Time-delay embedding is the foundation of EDM. It transforms a scalar time series into a multidimensional representation that reconstructs the dynamics of the underlying system.

Given a time series x(t), the embedding vector at time t is:

[x(t), x(t - tau), x(t - 2*tau), ..., x(t - (E-1)*tau)]

where:

  • E (embedding dimension) — the number of lagged coordinates
  • tau (time delay) — the spacing between lags
from edmkit.embedding import lagged_embed
embedded = lagged_embed(x, tau=2, e=3)
# Each row is [x(t), x(t-2), x(t-4)]

The scan function performs a grid search over candidate values of E and tau, evaluating prediction skill using cross-validation:

from edmkit.embedding import scan, select
scores = scan(
x, None,
E=list(range(1, 11)),
tau=[1, 2, 3, 5],
)
best_E, best_tau, best_score = select(scores, E=list(range(1, 11)), tau=[1, 2, 3, 5])
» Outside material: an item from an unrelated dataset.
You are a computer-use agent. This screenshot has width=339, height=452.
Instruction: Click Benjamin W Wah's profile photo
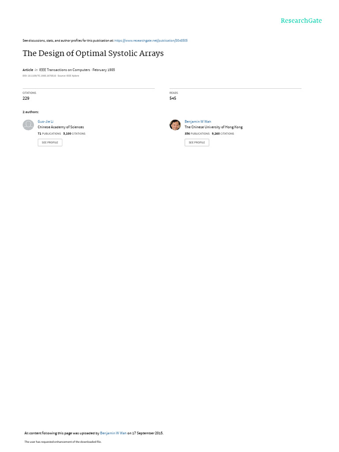coord(175,125)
scan returns a 3D array of shape (len(E), len(tau), K) where K is the maximum number of cross-validation folds. select picks the combination that maximizes mean - SE (standard error), which favors stable performance across folds.

scan accepts pluggable components:

  • split: Cross-validation strategy (default: sliding_folds)
  • predict: Prediction function (default: simplex_projection)
  • metric: Evaluation metric (default: mean_rho, i.e., Pearson correlation)
  • n_ahead: Prediction horizon (default: 1 step)